There are many health risks associated with playing sport, whether young or old. Most people involved in sport, whether participating or organising, are aware of some of the risks such as risk of injury, risk of pressure and stress and most of these are openly recognised by all involved. There are however, several health risks which are less openly recognised and that some people even try to divert attention from the problems instead of facing up to them and putting procedures in place to try and prevent them. Child abuse in sport is one of these problems (Waddington, 2000). More than eight million children in the UK take part in sport each week, from grass roots initiatives to national team or individual competitions. Whilst most take part in complete safety, a small minority of these children are at risk of some kind of abuse by adults who have gained access to working with children through sport (CPSU Website, 2003).
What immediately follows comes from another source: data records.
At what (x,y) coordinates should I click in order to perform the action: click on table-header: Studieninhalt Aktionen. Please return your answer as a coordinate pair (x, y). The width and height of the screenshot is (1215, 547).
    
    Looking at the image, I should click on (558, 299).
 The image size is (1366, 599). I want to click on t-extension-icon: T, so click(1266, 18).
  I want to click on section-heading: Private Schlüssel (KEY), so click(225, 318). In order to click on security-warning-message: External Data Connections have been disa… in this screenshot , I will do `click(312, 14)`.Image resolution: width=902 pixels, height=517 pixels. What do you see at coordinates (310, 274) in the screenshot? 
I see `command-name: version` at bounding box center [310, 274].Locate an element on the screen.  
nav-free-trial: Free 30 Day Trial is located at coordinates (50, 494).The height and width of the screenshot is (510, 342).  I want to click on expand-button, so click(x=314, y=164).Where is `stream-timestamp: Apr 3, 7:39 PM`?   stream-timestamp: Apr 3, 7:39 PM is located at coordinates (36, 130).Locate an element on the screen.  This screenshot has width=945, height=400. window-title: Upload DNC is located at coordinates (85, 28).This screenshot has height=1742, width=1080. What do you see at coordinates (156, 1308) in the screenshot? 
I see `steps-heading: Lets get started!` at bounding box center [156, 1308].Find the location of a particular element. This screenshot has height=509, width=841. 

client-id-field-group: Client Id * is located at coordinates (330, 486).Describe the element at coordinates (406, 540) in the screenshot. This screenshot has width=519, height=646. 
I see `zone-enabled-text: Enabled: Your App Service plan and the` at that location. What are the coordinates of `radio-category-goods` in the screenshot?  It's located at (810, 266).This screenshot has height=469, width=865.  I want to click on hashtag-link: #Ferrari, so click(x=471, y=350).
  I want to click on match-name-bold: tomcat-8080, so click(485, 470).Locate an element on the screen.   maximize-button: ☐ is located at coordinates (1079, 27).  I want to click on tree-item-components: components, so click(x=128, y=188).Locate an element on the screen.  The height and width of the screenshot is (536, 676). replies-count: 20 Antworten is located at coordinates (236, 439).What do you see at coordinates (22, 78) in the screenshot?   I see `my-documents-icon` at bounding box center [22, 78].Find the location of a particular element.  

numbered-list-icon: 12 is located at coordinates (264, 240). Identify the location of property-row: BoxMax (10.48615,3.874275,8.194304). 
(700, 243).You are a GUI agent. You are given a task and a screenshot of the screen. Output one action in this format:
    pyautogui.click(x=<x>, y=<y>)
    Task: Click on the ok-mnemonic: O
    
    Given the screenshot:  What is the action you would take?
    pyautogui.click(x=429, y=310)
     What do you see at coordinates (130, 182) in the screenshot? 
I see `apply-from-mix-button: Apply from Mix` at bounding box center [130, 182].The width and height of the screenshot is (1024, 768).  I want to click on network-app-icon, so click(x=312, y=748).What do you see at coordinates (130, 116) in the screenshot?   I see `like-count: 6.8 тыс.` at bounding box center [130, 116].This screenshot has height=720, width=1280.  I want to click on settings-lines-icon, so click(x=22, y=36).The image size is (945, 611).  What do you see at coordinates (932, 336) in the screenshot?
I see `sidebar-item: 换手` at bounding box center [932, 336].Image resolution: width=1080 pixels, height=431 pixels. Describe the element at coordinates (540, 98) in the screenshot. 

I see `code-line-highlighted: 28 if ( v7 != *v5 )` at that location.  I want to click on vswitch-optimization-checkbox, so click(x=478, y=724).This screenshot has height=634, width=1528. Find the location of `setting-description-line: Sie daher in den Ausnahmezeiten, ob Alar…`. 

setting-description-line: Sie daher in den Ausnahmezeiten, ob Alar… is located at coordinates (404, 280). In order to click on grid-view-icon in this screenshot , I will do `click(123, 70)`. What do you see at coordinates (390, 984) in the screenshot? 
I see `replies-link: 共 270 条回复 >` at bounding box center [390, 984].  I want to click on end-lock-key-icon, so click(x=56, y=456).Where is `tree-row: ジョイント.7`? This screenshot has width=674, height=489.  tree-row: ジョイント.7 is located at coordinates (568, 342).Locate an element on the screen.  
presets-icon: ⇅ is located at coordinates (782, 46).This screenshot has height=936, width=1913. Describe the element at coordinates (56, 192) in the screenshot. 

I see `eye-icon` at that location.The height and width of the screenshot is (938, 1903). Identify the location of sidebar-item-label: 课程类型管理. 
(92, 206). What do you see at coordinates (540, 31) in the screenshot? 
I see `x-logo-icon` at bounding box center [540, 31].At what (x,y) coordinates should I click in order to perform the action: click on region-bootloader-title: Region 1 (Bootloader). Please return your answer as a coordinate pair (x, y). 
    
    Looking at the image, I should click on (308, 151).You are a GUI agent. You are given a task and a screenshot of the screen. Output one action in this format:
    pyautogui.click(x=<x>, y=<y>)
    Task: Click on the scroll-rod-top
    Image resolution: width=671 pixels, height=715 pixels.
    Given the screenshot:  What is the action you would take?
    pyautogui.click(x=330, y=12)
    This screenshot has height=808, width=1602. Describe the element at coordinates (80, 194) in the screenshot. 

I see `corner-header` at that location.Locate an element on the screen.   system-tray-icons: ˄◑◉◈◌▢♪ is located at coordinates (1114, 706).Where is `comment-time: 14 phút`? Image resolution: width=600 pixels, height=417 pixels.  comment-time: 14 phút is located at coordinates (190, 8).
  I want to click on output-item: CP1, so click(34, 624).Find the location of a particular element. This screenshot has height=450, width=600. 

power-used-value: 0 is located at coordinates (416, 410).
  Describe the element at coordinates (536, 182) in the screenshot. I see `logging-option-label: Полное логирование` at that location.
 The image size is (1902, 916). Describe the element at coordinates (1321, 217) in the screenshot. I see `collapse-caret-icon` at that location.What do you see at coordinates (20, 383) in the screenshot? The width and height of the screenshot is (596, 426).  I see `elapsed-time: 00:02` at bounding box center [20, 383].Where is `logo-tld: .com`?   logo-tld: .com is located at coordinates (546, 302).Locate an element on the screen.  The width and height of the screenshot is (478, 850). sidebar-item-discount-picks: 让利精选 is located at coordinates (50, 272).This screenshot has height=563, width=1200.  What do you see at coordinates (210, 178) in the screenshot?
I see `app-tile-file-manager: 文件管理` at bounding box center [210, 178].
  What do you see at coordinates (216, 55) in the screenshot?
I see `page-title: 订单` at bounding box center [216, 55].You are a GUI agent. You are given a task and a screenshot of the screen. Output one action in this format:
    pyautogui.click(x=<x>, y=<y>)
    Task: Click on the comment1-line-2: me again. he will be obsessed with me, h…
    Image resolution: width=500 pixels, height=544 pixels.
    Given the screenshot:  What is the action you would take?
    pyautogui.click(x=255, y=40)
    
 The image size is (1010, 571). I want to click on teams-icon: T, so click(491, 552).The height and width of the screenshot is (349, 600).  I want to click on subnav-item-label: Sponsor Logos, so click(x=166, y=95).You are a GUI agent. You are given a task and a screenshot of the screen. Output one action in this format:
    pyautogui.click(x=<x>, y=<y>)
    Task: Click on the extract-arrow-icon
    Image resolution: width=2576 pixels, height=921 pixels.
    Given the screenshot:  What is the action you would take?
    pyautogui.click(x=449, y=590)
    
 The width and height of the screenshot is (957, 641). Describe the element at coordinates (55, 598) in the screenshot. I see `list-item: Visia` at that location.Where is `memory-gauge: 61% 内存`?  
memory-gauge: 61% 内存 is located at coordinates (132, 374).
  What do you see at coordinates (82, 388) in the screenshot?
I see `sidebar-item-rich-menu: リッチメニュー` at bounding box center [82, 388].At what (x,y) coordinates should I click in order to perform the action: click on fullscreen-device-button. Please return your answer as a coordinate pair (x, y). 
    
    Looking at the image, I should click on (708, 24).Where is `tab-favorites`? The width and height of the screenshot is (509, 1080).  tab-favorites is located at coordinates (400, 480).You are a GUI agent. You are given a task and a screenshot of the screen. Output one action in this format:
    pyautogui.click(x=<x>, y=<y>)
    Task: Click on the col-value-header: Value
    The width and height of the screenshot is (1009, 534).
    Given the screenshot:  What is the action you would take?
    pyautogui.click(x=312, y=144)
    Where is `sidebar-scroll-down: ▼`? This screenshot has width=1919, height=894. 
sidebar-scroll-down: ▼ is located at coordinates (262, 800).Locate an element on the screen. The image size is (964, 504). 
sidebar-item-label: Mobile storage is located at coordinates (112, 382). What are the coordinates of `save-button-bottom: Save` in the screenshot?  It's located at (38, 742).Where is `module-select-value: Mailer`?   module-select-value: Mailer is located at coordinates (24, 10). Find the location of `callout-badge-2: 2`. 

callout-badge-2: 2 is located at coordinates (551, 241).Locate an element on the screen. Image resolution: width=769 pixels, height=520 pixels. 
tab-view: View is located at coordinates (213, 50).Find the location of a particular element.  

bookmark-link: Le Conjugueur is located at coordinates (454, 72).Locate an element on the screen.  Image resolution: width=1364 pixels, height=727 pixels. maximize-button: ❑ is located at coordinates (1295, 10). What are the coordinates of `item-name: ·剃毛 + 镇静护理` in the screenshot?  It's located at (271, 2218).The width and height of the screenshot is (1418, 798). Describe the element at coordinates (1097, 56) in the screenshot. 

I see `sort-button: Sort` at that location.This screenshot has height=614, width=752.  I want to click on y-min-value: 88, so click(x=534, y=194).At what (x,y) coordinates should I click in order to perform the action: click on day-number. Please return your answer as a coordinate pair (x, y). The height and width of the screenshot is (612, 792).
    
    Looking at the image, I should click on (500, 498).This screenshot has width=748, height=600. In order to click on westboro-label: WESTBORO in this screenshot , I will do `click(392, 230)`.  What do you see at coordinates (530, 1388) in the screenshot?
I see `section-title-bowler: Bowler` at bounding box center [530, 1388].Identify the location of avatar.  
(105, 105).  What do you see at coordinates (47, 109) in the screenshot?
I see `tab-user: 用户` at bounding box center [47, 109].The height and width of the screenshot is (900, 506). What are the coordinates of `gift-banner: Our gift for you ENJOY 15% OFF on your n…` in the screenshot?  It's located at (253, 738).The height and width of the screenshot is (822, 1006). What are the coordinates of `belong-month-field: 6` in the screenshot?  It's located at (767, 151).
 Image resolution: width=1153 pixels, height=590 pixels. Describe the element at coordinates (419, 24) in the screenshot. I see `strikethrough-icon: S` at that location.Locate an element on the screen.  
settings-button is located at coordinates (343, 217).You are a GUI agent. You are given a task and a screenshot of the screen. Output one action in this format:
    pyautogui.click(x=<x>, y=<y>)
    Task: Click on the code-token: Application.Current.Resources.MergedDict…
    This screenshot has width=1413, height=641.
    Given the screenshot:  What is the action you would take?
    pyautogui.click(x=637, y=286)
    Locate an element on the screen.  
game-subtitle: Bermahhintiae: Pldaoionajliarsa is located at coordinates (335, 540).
Child Abuse in society in general.
When discussing child abuse in general, it is important to recognise that attitudes differ from one society to another and that, even in Britain, "child abuse as we conceive of it, is a modern phenomenon (Cooper, 1993: 2). Therefore, we must also recognise that attitudes have changed from one historical period to another. The way children are treated and the rights that they have these days are a far cry from the way children were treated in the 18th and 19th century for example.
An early study by Kempe and Kempe (1962) on child battering led to a spate of research to be done with the same focus - child abuse. There had previously been little research done on child abuse and it was one of the taboo subjects that were raised by many feminists during the 1970s (Brackenridge, Dobash & Dobash, 1979). .
"Britain and Ireland have been through a decade in which shattering revelations about the abuse of children in care' streamed from every TV set.